Return each of the entries below precisely, with no pictures in the result.

# Records from a collection
+++
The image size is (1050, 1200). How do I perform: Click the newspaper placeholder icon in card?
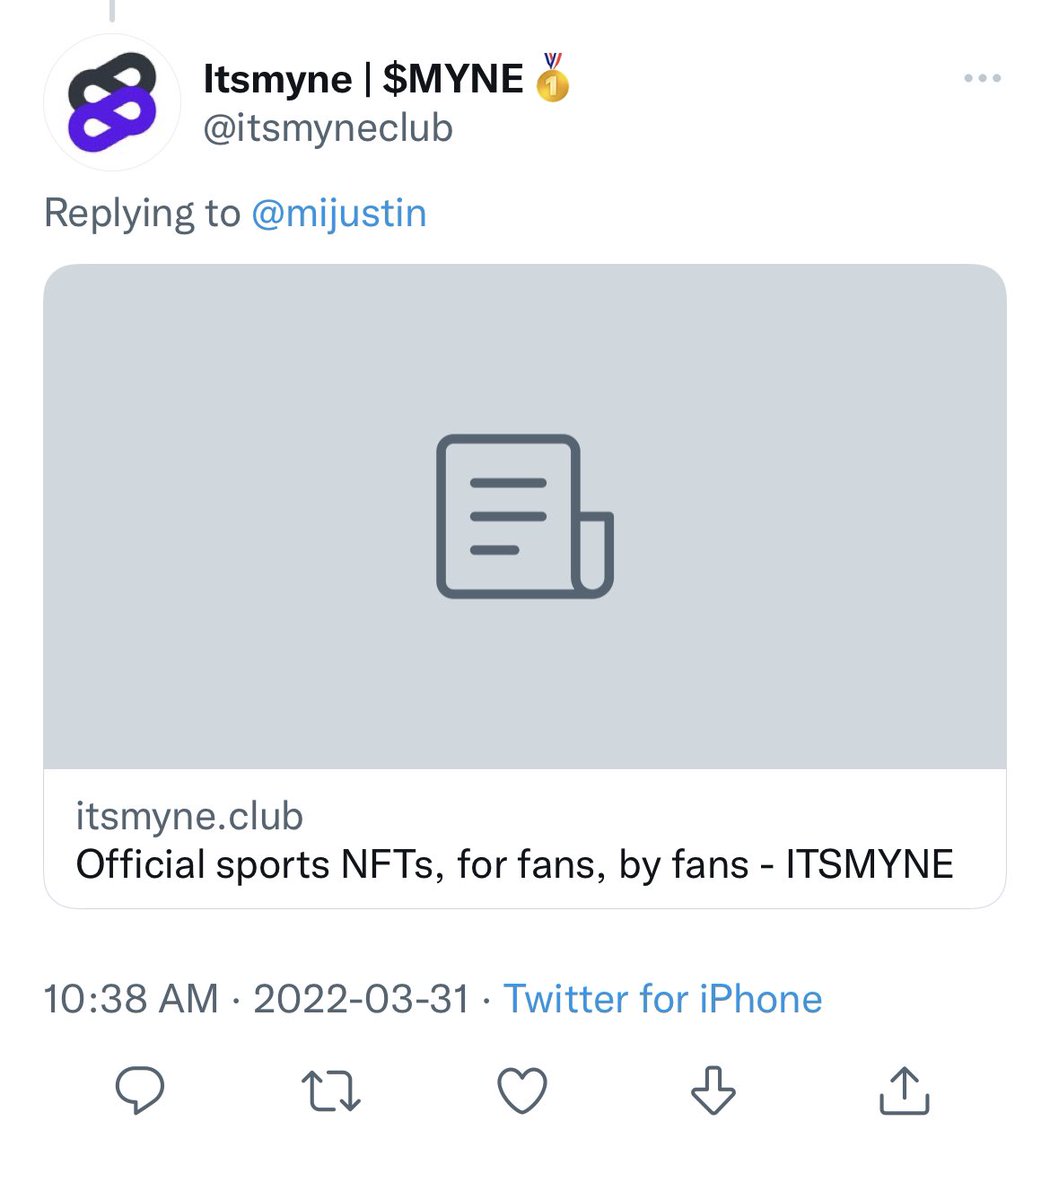coord(524,516)
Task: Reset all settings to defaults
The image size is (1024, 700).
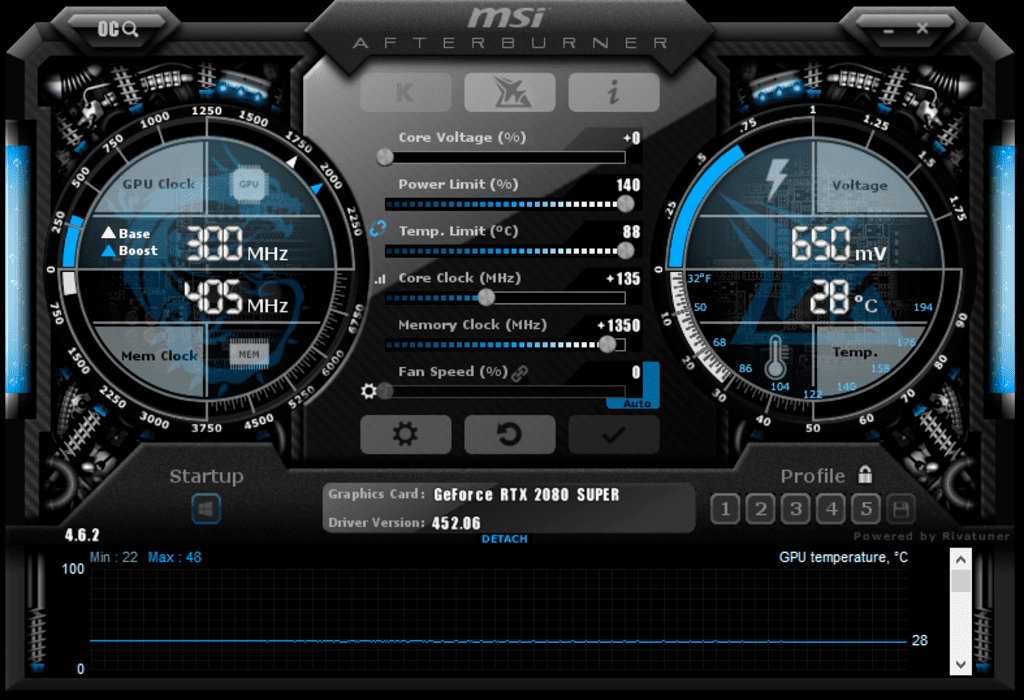Action: click(509, 435)
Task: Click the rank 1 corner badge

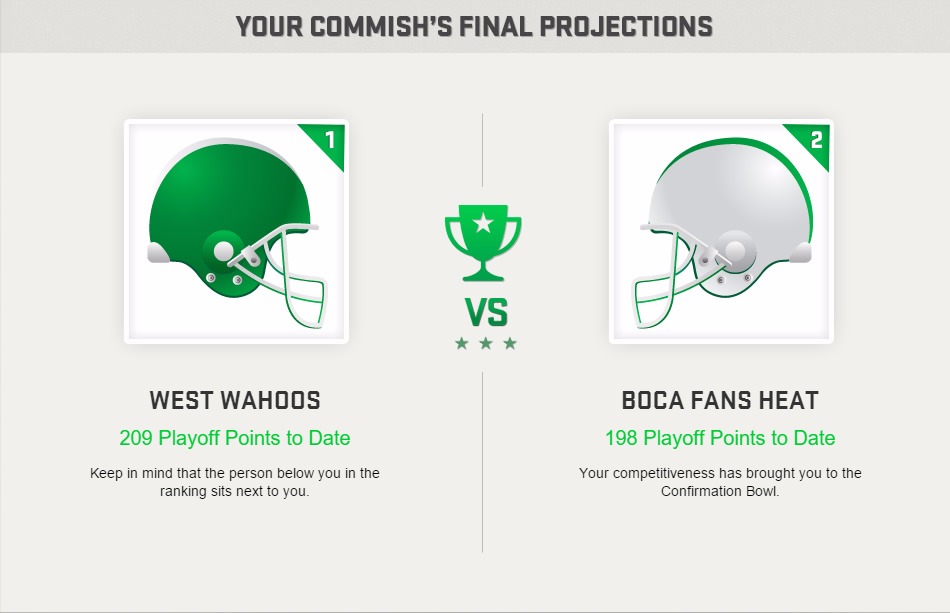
+++
# Exercise answer
The image size is (1050, 1200). How do I perform: Click the newspaper placeholder icon in card?
coord(524,516)
Task: Reset all settings to defaults
The image size is (1024, 700).
Action: click(509, 435)
Task: Click the rank 1 corner badge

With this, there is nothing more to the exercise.